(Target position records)
________

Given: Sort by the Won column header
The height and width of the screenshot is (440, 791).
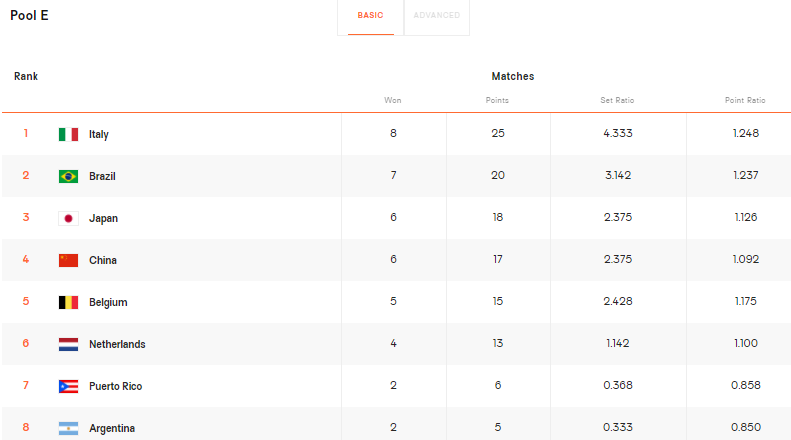Looking at the screenshot, I should tap(393, 100).
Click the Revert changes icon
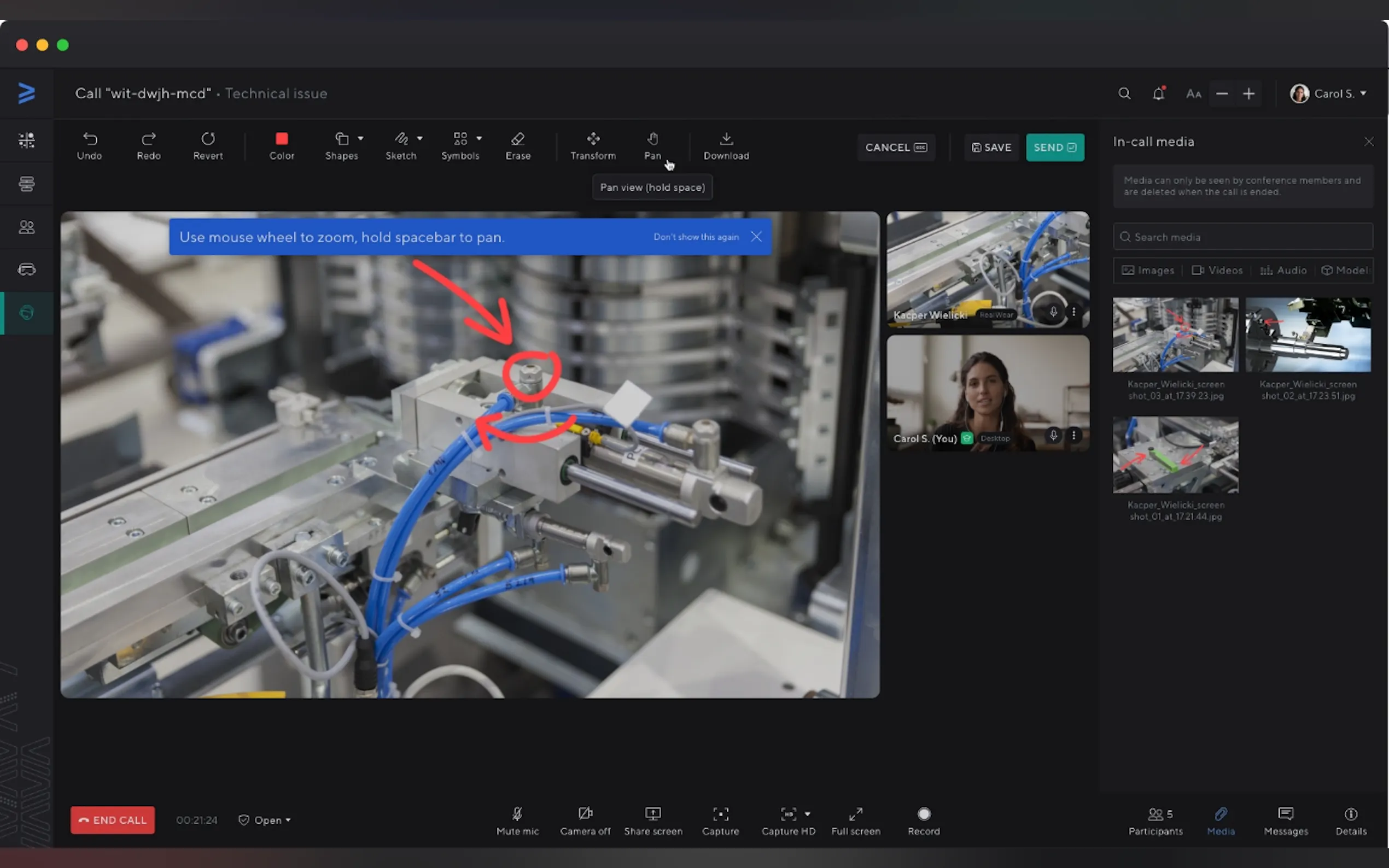1389x868 pixels. (x=208, y=139)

________

Output the material above as a Markdown table with the columns "Row" and "Line," one row per line with blank lines skipped. Leave out the pictures.

| Row | Line |
|---|---|
| 1 | Given: Sort by the Won column header |
| 2 | The height and width of the screenshot is (440, 791). |
| 3 | Looking at the screenshot, I should tap(393, 100). |
| 4 | Click the Revert changes icon |
| 5 | 1389x868 pixels. (x=208, y=139) |